== Records for processing ==

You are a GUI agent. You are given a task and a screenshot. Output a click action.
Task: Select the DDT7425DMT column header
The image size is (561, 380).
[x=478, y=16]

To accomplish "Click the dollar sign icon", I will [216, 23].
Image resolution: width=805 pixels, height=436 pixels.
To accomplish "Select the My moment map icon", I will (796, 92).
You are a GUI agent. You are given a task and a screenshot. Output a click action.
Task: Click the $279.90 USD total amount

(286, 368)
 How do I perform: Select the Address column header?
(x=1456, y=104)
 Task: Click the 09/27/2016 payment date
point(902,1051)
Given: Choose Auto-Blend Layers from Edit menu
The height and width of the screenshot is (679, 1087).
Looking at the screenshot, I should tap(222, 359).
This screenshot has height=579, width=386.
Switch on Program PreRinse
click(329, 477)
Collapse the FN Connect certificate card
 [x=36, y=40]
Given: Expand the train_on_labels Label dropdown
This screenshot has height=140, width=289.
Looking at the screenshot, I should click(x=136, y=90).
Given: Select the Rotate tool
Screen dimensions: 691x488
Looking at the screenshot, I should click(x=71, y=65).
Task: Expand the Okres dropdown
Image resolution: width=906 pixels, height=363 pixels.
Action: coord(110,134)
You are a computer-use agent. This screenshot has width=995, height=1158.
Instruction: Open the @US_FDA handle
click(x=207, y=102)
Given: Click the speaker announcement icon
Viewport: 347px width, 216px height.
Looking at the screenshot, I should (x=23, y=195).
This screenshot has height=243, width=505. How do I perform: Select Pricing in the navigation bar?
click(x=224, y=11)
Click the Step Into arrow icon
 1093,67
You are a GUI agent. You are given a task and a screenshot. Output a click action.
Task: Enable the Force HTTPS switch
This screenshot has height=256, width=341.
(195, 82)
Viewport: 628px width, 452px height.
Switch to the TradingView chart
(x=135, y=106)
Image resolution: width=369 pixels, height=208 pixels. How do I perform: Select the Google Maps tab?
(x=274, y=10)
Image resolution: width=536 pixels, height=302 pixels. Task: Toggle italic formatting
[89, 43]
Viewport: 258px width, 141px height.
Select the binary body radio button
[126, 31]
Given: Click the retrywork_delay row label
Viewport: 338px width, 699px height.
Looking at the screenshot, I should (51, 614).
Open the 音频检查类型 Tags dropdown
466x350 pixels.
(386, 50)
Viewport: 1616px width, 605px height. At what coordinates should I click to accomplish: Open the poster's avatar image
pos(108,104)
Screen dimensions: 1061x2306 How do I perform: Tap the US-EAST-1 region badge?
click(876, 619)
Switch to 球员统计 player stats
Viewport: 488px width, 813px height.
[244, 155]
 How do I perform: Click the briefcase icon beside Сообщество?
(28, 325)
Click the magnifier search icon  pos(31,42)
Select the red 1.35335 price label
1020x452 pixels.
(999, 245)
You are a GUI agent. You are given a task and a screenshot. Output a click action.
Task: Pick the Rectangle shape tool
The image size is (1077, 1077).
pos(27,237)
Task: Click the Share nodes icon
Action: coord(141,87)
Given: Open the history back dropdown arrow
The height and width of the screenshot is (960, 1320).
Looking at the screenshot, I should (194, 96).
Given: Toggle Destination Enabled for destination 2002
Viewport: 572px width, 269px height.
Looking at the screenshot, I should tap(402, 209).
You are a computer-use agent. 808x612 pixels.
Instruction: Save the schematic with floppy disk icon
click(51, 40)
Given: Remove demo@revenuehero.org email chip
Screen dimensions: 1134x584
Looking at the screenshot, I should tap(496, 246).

===

- [Exercise]: The response must restate every entry word for word.

- [Task output]:
You are a GUI agent. You are given a task and a screenshot. Output a click action.
Task: Select the DDT7425DMT column header
The image size is (561, 380).
[x=478, y=16]

To accomplish "Click the dollar sign icon", I will [216, 23].
Image resolution: width=805 pixels, height=436 pixels.
To accomplish "Select the My moment map icon", I will (796, 92).
You are a GUI agent. You are given a task and a screenshot. Output a click action.
Task: Click the $279.90 USD total amount

(286, 368)
 How do I perform: Select the Address column header?
(x=1456, y=104)
 Task: Click the 09/27/2016 payment date
point(902,1051)
Given: Choose Auto-Blend Layers from Edit menu
The height and width of the screenshot is (679, 1087).
Looking at the screenshot, I should tap(222, 359).
This screenshot has height=579, width=386.
Switch on Program PreRinse
click(329, 477)
Collapse the FN Connect certificate card
 [x=36, y=40]
Given: Expand the train_on_labels Label dropdown
This screenshot has height=140, width=289.
Looking at the screenshot, I should click(x=136, y=90).
Given: Select the Rotate tool
Screen dimensions: 691x488
Looking at the screenshot, I should click(x=71, y=65).
Task: Expand the Okres dropdown
Image resolution: width=906 pixels, height=363 pixels.
Action: coord(110,134)
You are a computer-use agent. This screenshot has width=995, height=1158.
Instruction: Open the @US_FDA handle
click(x=207, y=102)
Given: Click the speaker announcement icon
Viewport: 347px width, 216px height.
Looking at the screenshot, I should (x=23, y=195).
This screenshot has height=243, width=505. How do I perform: Select Pricing in the navigation bar?
click(x=224, y=11)
Click the Step Into arrow icon
 1093,67
You are a GUI agent. You are given a task and a screenshot. Output a click action.
Task: Enable the Force HTTPS switch
This screenshot has height=256, width=341.
(195, 82)
Viewport: 628px width, 452px height.
Switch to the TradingView chart
(x=135, y=106)
Image resolution: width=369 pixels, height=208 pixels. How do I perform: Select the Google Maps tab?
(x=274, y=10)
Image resolution: width=536 pixels, height=302 pixels. Task: Toggle italic formatting
[89, 43]
Viewport: 258px width, 141px height.
Select the binary body radio button
[126, 31]
Given: Click the retrywork_delay row label
Viewport: 338px width, 699px height.
Looking at the screenshot, I should (51, 614).
Open the 音频检查类型 Tags dropdown
466x350 pixels.
(386, 50)
Viewport: 1616px width, 605px height. At what coordinates should I click to accomplish: Open the poster's avatar image
pos(108,104)
Screen dimensions: 1061x2306 How do I perform: Tap the US-EAST-1 region badge?
click(876, 619)
Switch to 球员统计 player stats
Viewport: 488px width, 813px height.
[244, 155]
 How do I perform: Click the briefcase icon beside Сообщество?
(28, 325)
Click the magnifier search icon  pos(31,42)
Select the red 1.35335 price label
1020x452 pixels.
(999, 245)
You are a GUI agent. You are given a task and a screenshot. Output a click action.
Task: Pick the Rectangle shape tool
The image size is (1077, 1077).
pos(27,237)
Task: Click the Share nodes icon
Action: coord(141,87)
Given: Open the history back dropdown arrow
The height and width of the screenshot is (960, 1320).
Looking at the screenshot, I should (194, 96).
Given: Toggle Destination Enabled for destination 2002
Viewport: 572px width, 269px height.
Looking at the screenshot, I should tap(402, 209).
You are a computer-use agent. 808x612 pixels.
Instruction: Save the schematic with floppy disk icon
click(51, 40)
Given: Remove demo@revenuehero.org email chip
Screen dimensions: 1134x584
Looking at the screenshot, I should tap(496, 246).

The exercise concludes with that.